Oklahoma City taking on Real Madrid in Spain, though, was an entertaining affair, with the Real Madrid completing a stunning fourth quarter comeback to beat the Thunder, 142-137, in overtime in Madrid. Here are some of my thoughts on the game:

– There was a surprise right off the bat: Domantas Sabonis, the No. 9 pick in this year’s draft and a significant part of the Thunder’s haul in exchange for longtime stalwart Serge Ibaka, took Ibaka’s place in the starting lineup next to Steven Adams in the Thunder’s frontcourt.

My expectation was the Thunder would go into this season using Enes Kanter next to Adams, something they had success with during the playoffs. Instead, Billy Donovan appears to be going with Sabonis, and the rookie looked good in his professional debut. Sabonis finished with seven points, five rebounds and four assists in 29 minutes before fouling out in the fourth quarter. Perhaps his biggest contribution, though, was burying a 3-pointer early in the game. The Thunder are starved for shooting; if Sabonis can provide it, he’ll more than earn his starting role.

– The one thing the Thunder didn’t want to see in this game was Steven Adams hobbling off with an ankle injury. It was hard to see exactly how Adams hurt it, as he came down from a shot and immediately went to the ground in pain. It appeared he may have landed on someone’s foot, but it wasn’t clear.

Adams immediately walked back to the locker room and never returned. Now everyone in Oklahoma City will hold their breath and hope his injury isn’t a serious one.

– Donovan’s rotation decisions were interesting. Already hit on Sabonis starting over Kanter and Ersan Ilyasova, which was interesting, but then the first player off the bench was another rookie, Spanish wing player Alex Abrines. It appears he and Anthony Morrow will be fighting for a rotation spot on the wing, as the two of them are similar players: slender bodied wings who can shoot but will struggle defensively. Abrines knocked down four 3-pointers in this one, though, and appears to have the upper-hand thus far.

Kyle Singler also got significant rotation minutes off the bench, and looked just as lost offensively as he did last year. For example: Singler at one point had a corner 3-pointer bang off the side of the backboard. Former first round pick Josh Huestis also got some minutes late, but did nothing to stand out.
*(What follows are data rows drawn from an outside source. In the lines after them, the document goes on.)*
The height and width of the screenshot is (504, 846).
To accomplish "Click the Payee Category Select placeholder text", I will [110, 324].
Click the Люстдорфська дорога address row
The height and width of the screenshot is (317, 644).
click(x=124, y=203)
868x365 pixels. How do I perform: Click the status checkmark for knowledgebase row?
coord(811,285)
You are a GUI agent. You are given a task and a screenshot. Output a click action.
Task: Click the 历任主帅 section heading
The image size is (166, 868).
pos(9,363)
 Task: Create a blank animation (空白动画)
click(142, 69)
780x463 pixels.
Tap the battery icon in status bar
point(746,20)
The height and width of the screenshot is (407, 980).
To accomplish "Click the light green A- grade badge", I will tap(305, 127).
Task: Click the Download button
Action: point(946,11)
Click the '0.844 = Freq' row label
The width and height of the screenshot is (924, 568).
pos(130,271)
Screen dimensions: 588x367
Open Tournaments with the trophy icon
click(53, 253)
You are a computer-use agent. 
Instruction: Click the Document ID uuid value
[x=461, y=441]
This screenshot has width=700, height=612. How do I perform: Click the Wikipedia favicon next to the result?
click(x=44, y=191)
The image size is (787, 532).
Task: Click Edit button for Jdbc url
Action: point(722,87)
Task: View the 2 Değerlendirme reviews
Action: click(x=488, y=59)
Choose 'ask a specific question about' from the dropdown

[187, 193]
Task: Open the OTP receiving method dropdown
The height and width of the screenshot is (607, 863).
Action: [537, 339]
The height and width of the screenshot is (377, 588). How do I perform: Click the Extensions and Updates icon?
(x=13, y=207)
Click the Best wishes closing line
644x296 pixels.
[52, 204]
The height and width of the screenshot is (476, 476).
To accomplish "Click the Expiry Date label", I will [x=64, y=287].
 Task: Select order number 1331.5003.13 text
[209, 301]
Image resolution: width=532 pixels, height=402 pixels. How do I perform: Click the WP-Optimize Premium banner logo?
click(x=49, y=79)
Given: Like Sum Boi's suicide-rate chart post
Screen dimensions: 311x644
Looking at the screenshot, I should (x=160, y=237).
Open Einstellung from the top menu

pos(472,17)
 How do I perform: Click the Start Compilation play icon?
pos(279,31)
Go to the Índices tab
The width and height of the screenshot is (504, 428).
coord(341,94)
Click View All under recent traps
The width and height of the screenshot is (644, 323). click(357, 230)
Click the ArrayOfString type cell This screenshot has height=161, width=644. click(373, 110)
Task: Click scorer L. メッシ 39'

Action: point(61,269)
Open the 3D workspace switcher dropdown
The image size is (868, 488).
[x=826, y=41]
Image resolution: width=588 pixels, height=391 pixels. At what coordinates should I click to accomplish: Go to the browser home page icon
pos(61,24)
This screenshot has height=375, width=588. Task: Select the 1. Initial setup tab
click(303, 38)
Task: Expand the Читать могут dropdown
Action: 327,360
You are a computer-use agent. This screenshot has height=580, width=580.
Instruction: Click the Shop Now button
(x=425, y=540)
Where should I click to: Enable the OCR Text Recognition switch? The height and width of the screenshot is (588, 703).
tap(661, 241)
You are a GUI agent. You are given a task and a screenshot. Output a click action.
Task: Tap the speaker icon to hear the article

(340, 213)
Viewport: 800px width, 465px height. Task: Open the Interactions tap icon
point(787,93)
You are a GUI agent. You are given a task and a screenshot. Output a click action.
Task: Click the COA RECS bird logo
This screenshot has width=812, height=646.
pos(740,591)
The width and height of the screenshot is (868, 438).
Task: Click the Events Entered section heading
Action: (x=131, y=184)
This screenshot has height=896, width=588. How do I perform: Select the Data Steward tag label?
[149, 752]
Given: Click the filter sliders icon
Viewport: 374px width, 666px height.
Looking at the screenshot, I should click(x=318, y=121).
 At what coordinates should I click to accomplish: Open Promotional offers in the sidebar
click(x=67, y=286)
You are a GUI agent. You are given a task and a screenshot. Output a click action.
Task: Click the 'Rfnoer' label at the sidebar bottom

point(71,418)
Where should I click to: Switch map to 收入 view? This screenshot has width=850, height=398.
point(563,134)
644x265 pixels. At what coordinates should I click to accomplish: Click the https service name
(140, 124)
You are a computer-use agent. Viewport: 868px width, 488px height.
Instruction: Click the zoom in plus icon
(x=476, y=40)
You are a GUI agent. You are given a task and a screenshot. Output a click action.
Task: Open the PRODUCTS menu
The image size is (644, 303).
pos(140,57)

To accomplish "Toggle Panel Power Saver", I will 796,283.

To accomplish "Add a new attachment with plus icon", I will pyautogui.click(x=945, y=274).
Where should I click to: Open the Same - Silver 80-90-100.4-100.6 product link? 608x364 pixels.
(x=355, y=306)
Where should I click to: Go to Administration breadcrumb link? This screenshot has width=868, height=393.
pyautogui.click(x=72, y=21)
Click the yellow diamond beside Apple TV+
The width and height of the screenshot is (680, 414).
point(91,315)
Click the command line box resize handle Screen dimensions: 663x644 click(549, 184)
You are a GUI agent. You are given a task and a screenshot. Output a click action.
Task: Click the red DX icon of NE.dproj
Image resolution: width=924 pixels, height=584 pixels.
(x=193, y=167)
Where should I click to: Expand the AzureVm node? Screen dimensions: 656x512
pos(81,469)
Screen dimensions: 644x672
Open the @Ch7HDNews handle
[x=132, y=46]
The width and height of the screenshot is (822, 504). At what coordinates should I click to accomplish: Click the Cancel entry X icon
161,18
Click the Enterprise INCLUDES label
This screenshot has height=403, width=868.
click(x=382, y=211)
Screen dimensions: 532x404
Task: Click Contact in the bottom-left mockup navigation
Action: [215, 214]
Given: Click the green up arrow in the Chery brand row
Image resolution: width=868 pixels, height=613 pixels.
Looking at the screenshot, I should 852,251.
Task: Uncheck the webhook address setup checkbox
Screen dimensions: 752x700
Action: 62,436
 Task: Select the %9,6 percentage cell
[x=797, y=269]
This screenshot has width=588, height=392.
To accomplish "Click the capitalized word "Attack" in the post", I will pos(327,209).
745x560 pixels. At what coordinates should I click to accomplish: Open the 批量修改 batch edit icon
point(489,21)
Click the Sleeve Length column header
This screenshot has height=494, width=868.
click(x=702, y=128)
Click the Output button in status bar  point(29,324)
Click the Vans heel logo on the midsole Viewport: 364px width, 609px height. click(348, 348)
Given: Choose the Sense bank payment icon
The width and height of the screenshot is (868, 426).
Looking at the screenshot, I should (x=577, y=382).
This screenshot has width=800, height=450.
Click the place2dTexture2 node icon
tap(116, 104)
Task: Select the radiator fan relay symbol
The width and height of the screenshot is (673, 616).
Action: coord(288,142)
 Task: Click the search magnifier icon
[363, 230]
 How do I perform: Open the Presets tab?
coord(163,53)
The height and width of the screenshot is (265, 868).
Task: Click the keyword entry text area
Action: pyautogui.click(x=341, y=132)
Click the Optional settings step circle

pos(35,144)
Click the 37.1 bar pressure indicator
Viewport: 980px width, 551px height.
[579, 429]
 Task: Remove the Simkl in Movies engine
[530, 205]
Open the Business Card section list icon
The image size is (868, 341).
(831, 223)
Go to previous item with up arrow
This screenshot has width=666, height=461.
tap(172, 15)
One other Donovan decision that was interesting: playing Ronnie Price at multiple points as the team’s backup point guard. When he left Russell Westbrook in for the entire first quarter, my expectation was Victor Oladipo would be back in quickly. Instead, Donovan kept Oladipo on the bench to begin the second, leaving a unit on the court with only Kanter as a credible offensive option. Oladipo quickly came in, and I’m guessing this will change in time. Donovan should have one of his two starting guards on the court at all times.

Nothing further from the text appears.